Se os elevados preços das commodities primárias têm promovido significativos superávits e garantido a prorrogação do plano, é completamente esdrúxula a recorrente e ufanista pergunta: "Por que não aproveitamos o crescimento mundial para também crescer?" Objetivamente, é porque o aproveitamos para estabilizar. Não há crescimento sustentável sem estabilidade monetária. Tudo indica, no entanto, que o esforço do BC é para garantir estabilidade no câmbio. Agora, além dos de juros, o fluxo é fortalecido por forte balança comercial e novos investimentos.

Ao atribuir ao real sobrevalorizado prioridade causal à fragilização de amplos setores produtivos, não estou eliminando outras variáveis interativas que continuam obstruindo o crescimento sustentado. Mas o câmbio ganhou proeminência nos últimos meses e nada indica que teremos mudança significativa de rota. Assim, creio ser imprescindível, sem a pressão inflacionária de outrora, darmos um passo largo na superação da política econômica prevalecente. Urge tornar nossas empresas mais competitivas, adotando, por três razões relacionadas, a redução rápida e significativa da taxa de juros, elemento capaz de neutralizar os entraves ao desenvolvimento. A redução da taxa de juros exigiria menor superávit, viabilizando a aceleração dos investimentos públicos e, quiçá, poderia ser o arcabouço de uma reforma fiscal séria e abrangente. Em segundo lugar, a redução dos juros pode aquecer o consumo, beneficiando setores altamente comprometidos com a valorização do real e tornaria menos atrativa a entrada de dólar.

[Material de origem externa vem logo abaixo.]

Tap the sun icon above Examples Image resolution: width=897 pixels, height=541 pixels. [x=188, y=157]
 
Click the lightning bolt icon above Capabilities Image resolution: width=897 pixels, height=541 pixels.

Só aqueles que crêem que a economia de mercado é o resultado de ações egoístas de agentes racionais maximizadores de recursos e altamente eficientes persistem na intransigente defesa da competição internacional como promotora de significativo aumento da produtividade. Defendem a máxima "total liberdade de movimentação para os capitais", idiossincrasia que idiotiza a política econômica. Míopes, também acreditam que a meta de inflação estabelecida pelo CMN pode provocar por si a estabilidade. Não percebem que a meta é alcançada não por sincronia das decisões dos agentes individuais, mas porque, uma vez estabelecida, o BC controla e manipula variáveis fundamentais para obtenção de seu objetivo - juros e câmbio - e assim define o nível da atividade econômica e o grau de concorrência internacional.

A competição em escala global é uma realidade incontornável que impõem mudanças profundas de paradigmas. A eficiência produtiva pressupõe a sincronização da política econômica com a política monetária. Sustentabilidade e competitividade exigem marco regulatório adequado, políticas macroeconômicas eficientes e regularidade jurisdicional, além da consolidação dos avanços sociais e políticos. Mas são extremamente suscetíveis aos custos demasiados que os juros, o câmbio e os impostos impõem no Brasil.

Fernando de Melo Nogueira é cientista político pela UFMG, ex-secretário de Orçamento de Belo Horizonte, diretor da FPM/PBH e professor das universidades FUMEC e Itaúna.